Reputation: 25426
I am trying to apply join over two table, the column on which join needs to be applied values for them are not identical due to which i need to used concat but the problem is its taking very long time to run. So here is the example:
I have two tables:
Table: MasterEmployee Fields: varchar(20) id, varchar(20) name, Int age, varchar(20) status
Table: Employee Fields: varchar(20) id, varchar(20) designation, varchar(20) name, varchar(20) status
I have constant prefix: 08080
Postfix of constant length 1 char but value is random.
id in Employee = 08080 + {id in MasterEmployee} +{1 char random value}
MasterEmployee:
999, John, 24, approved
888, Leo, 26, pending
Employee:
080809991, developer, John, approved
080808885, Tester, Leo, approved
select * from Employee e inner join MasterEmployee me
on e.id like concat('%',me.id,'%')
where e.status='approved' and me.status='approved';
Is there any better way to do the same ?? because i need to run same kind of query over very large dataset.
Upvotes: 2
Views: 1856
Reputation: 12485
It would certainly be better to use the static prefix 08080
so that the DBMS can use an index. It won't use an index with LIKE
and a leading wildcard:
SELECT * FROM Employee e INNER JOIN MasterEmployee me
ON e.id LIKE CONCAT('08080', me.id, '_')
AND e.status = me.status
WHERE e.status = 'approved';
Note that I added status
to the JOIN condition since you want Employee.status
to match MasterEmployee.status
.
Also, since you only have one postfix character you can use the single-character wildcard _
instead of %
.
Upvotes: 2
Reputation: 67417
It's not concat
that's the issue, scalar operations are extremely cheap. The problem is using like
like you are. Anything of the form field like '%...'
automatically skips the index, resuling in a scan operation -- for what I think are obvious reasons.

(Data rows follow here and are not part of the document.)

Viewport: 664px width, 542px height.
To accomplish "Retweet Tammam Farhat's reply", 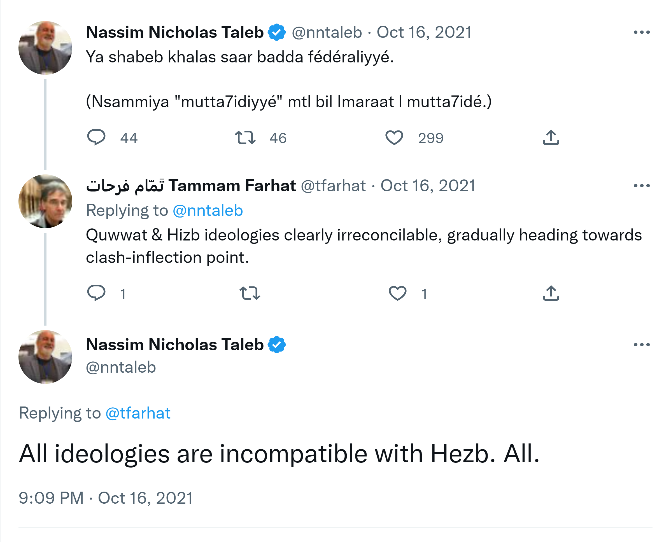I will pyautogui.click(x=250, y=293).
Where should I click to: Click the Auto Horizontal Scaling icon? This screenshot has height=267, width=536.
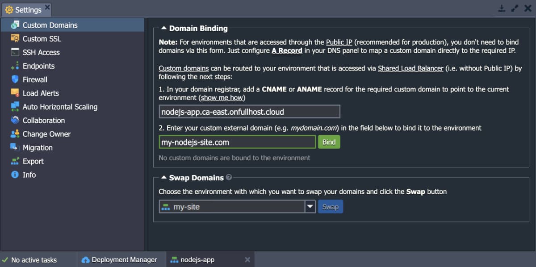(15, 107)
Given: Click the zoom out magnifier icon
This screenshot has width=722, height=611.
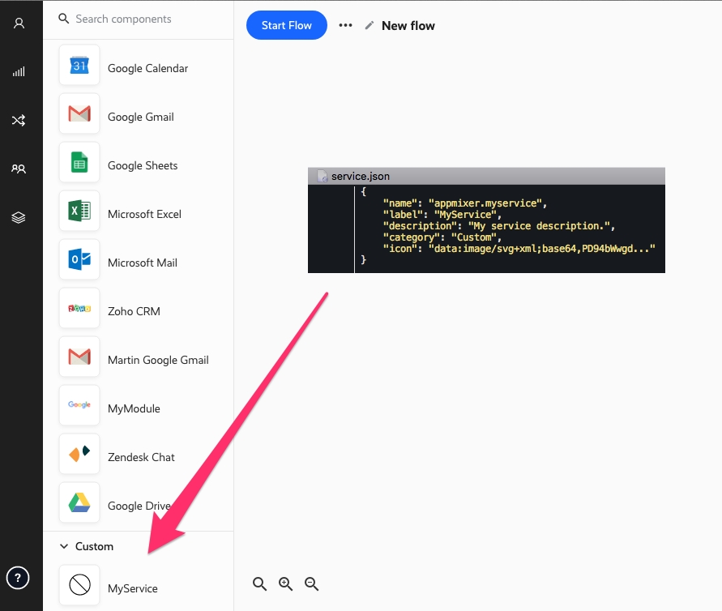Looking at the screenshot, I should (x=311, y=583).
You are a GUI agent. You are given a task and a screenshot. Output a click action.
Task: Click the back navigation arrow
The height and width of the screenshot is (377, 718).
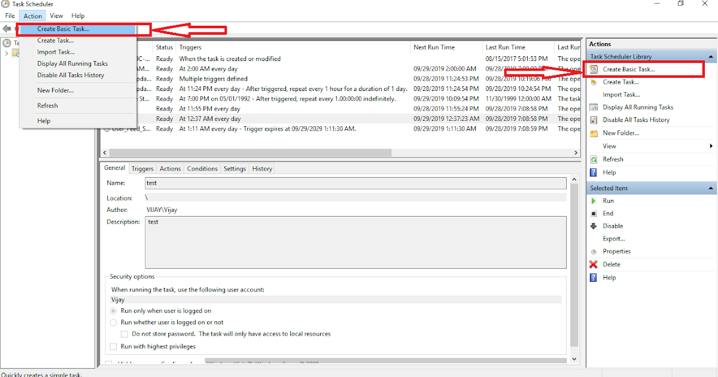coord(6,28)
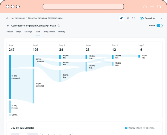Screen dimensions: 167x135
Task: Expand the Expandi.io account dropdown chevron
Action: coord(162,18)
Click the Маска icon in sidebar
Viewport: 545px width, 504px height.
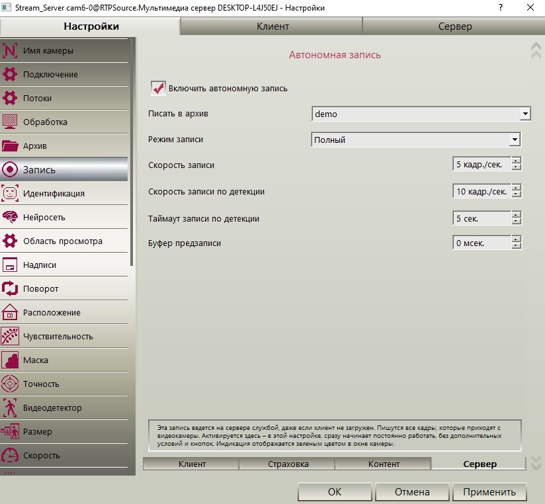pyautogui.click(x=10, y=360)
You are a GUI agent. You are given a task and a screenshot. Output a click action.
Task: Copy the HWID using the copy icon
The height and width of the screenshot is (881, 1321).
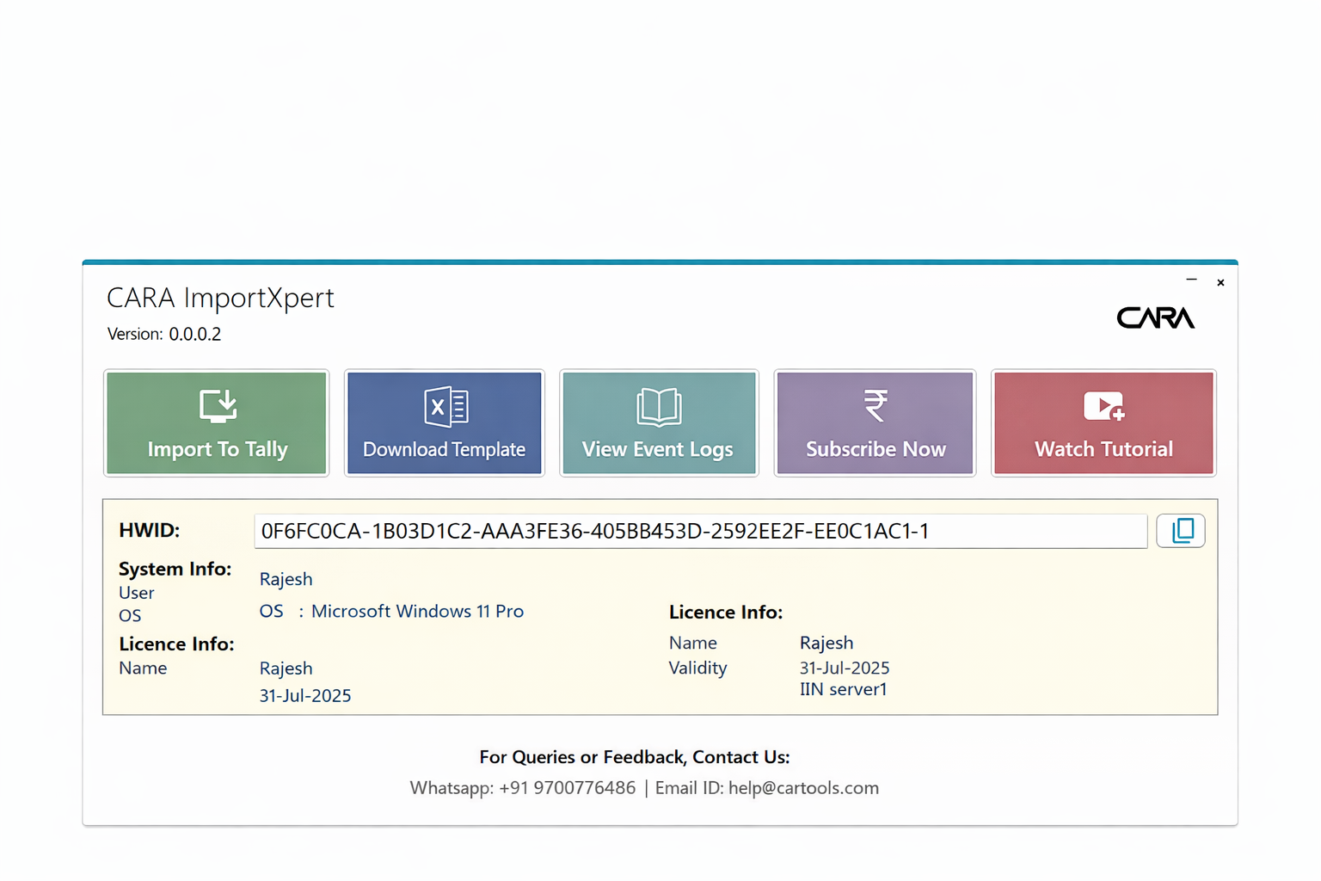click(1182, 531)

If you have to have this code, then that's that, there's nothing you can do and you have to be resigned to the large performance hit you'll take. If at all possible though, I'd rethink either your database scheme or the way you address it.
Edit: Rereading it, what you want is to concatenate the prefix so your query takes the form field like '08080...'
. This will make use of any indices you might have.